§ **EXERCISE REQUIREMENTS**: Reproduce every item below word for word, leaving out the pictures.

## Start ROWS

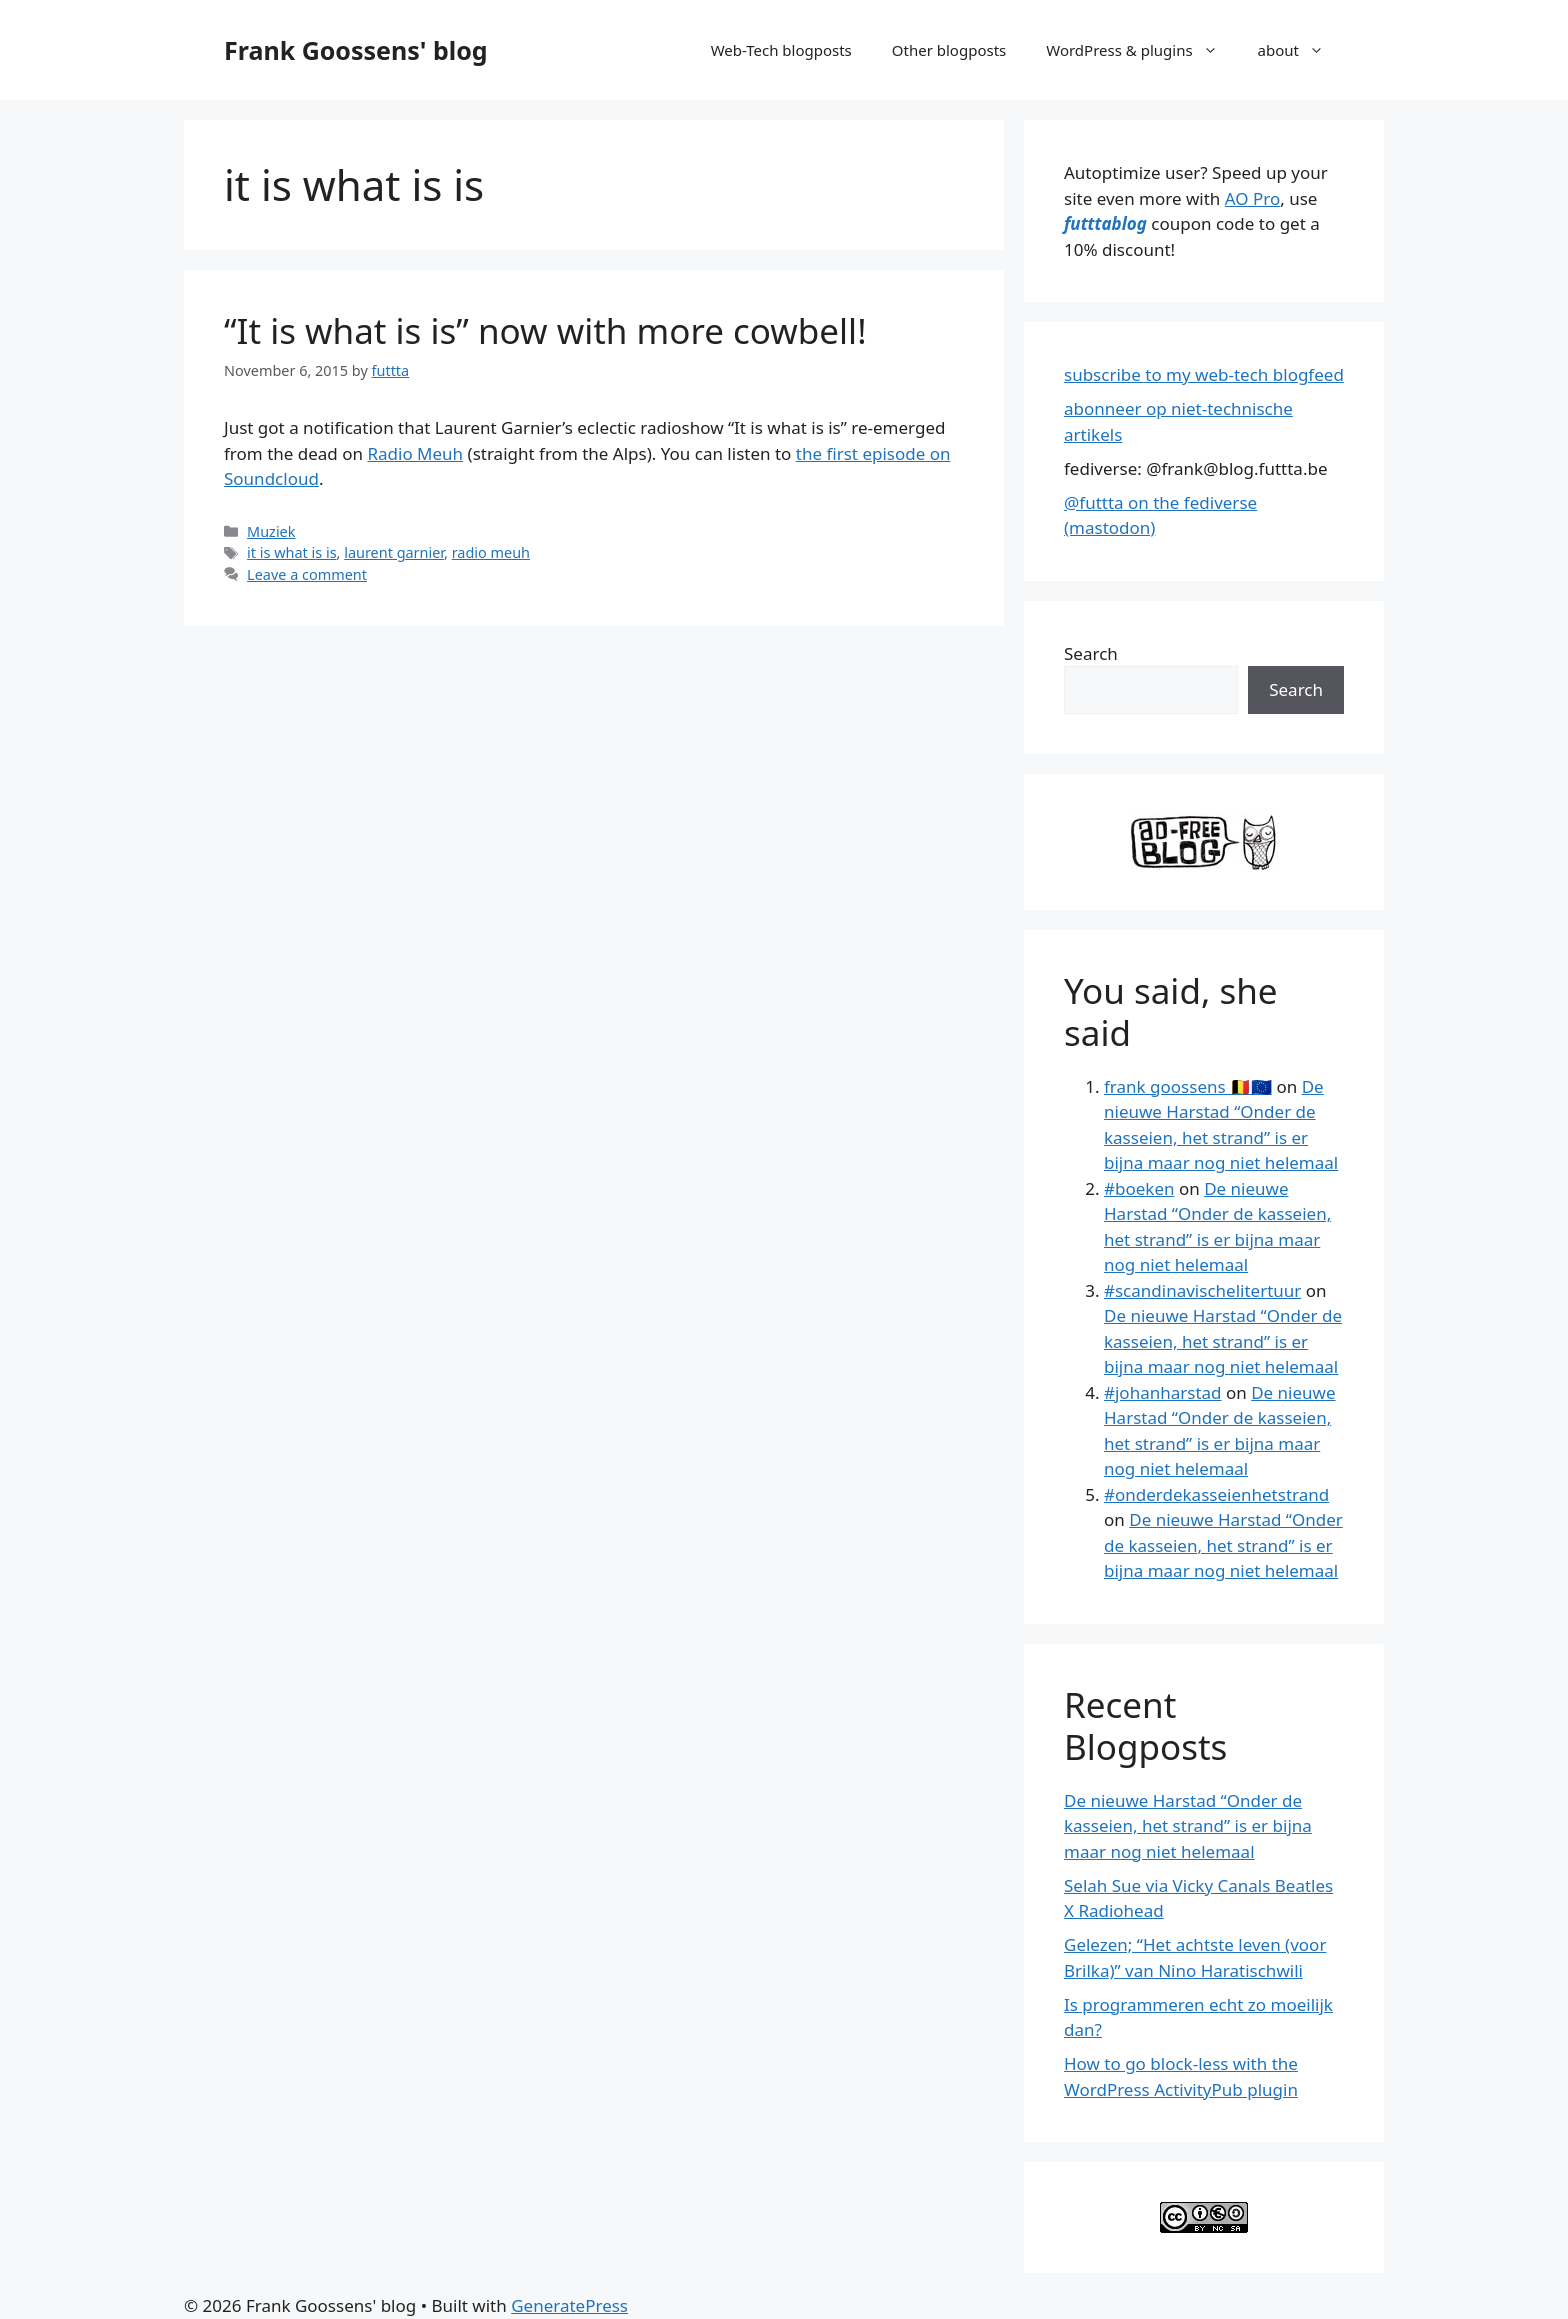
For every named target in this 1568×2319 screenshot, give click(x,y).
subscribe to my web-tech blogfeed (1204, 374)
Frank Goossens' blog (356, 50)
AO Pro (1252, 198)
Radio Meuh (415, 453)
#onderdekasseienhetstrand (1216, 1494)
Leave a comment (307, 574)
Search (1091, 653)
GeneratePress (569, 2305)
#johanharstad (1163, 1392)
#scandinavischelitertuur (1202, 1290)
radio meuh (491, 552)
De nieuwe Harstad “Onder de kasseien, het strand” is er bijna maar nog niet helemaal (1223, 1341)
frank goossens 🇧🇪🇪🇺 (1188, 1086)
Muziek (271, 531)
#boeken (1139, 1188)
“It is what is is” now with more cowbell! (545, 330)
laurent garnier (394, 552)
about (1301, 50)
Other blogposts (949, 50)
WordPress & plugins (1141, 50)
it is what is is (291, 552)
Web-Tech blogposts (781, 50)
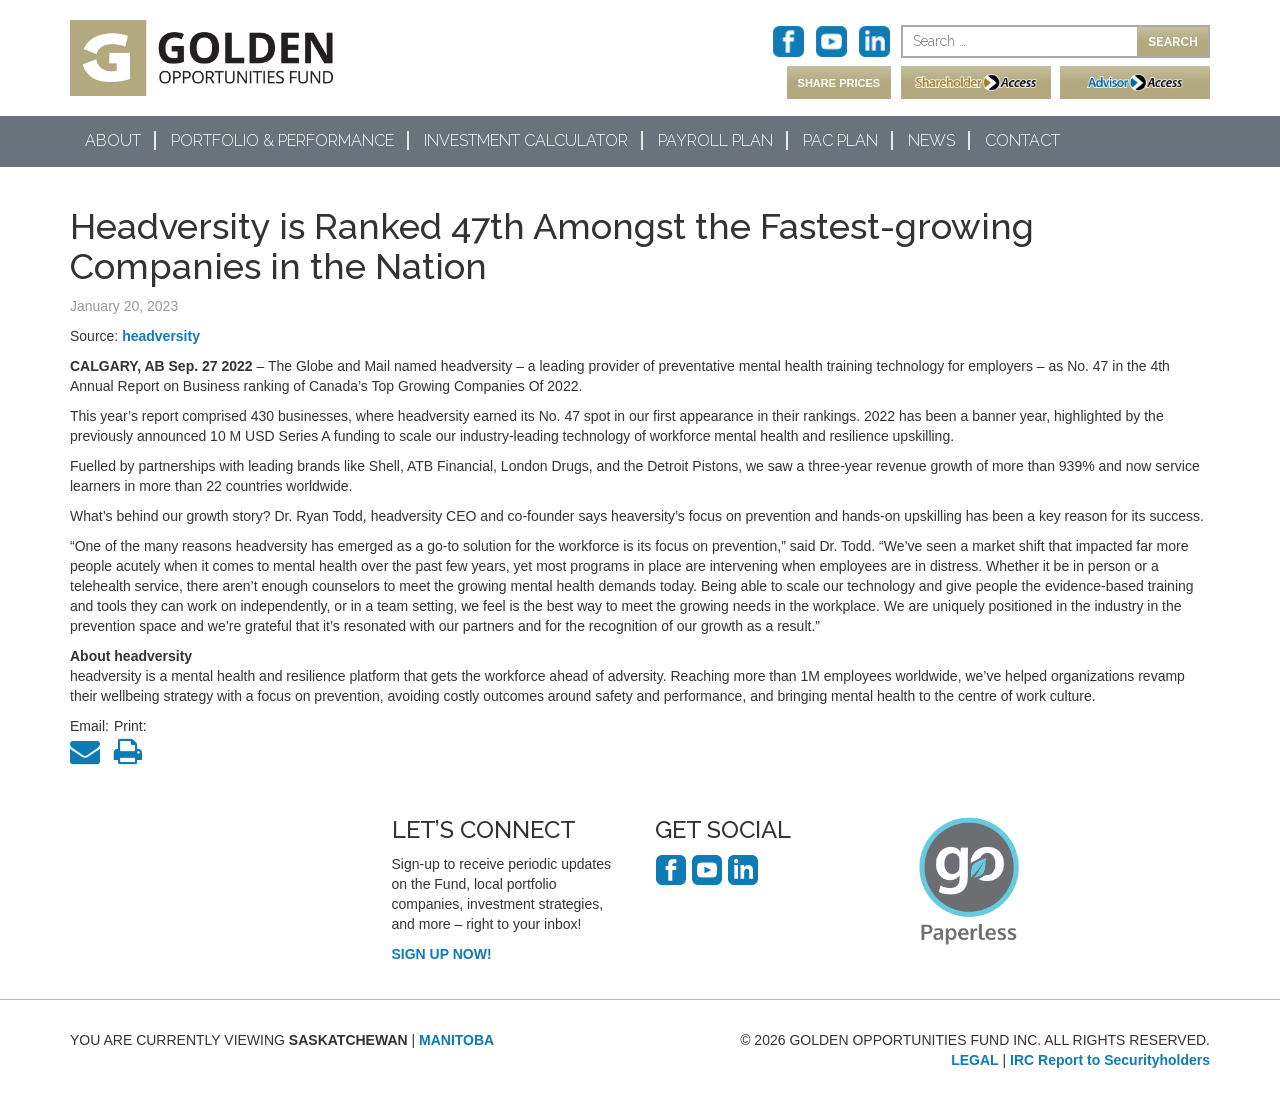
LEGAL (974, 1060)
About (113, 140)
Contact (1022, 140)
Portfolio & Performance (282, 140)
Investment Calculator (526, 140)
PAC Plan (840, 140)
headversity (161, 336)
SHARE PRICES (839, 83)
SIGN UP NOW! (442, 954)
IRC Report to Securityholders (1110, 1060)
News (931, 140)
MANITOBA (456, 1040)
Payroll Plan (715, 140)
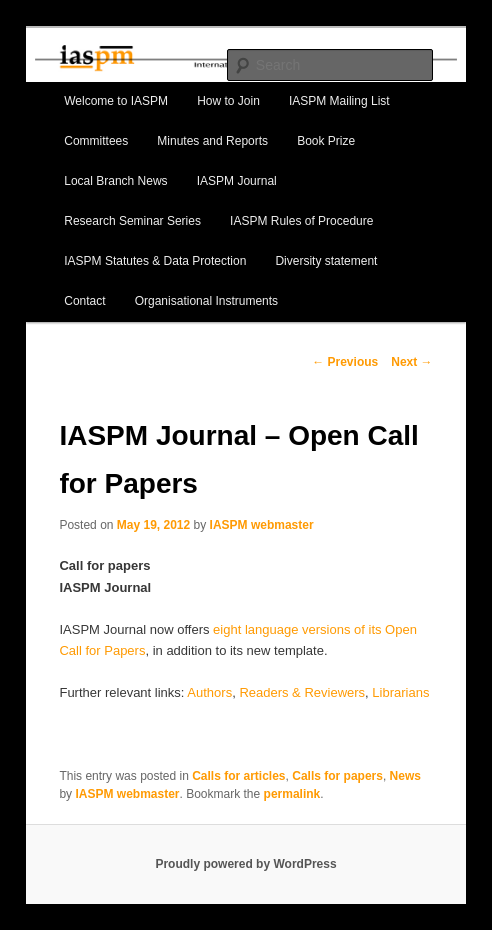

## End ROWS

§ **THE COMPLETED TASK**:
For every named target in this 1568×2319 screenshot, give click(x,y).
subscribe to my web-tech blogfeed (1204, 374)
Frank Goossens' blog (356, 50)
AO Pro (1252, 198)
Radio Meuh (415, 453)
#onderdekasseienhetstrand (1216, 1494)
Leave a comment (307, 574)
Search (1091, 653)
GeneratePress (569, 2305)
#johanharstad (1163, 1392)
#scandinavischelitertuur (1202, 1290)
radio meuh (491, 552)
De nieuwe Harstad “Onder de kasseien, het strand” is er bijna maar nog niet helemaal (1223, 1341)
frank goossens 🇧🇪🇪🇺 (1188, 1086)
Muziek (271, 531)
#boeken (1139, 1188)
“It is what is is” now with more cowbell! (545, 330)
laurent garnier (394, 552)
about (1301, 50)
Other blogposts (949, 50)
WordPress & plugins (1141, 50)
it is what is is (291, 552)
Web-Tech blogposts (781, 50)
LEGAL (974, 1060)
About (113, 140)
Contact (1022, 140)
Portfolio & Performance (282, 140)
Investment Calculator (526, 140)
PAC Plan (840, 140)
headversity (161, 336)
SHARE PRICES (839, 83)
SIGN UP NOW! (442, 954)
IRC Report to Securityholders (1110, 1060)
News (931, 140)
MANITOBA (456, 1040)
Payroll Plan (715, 140)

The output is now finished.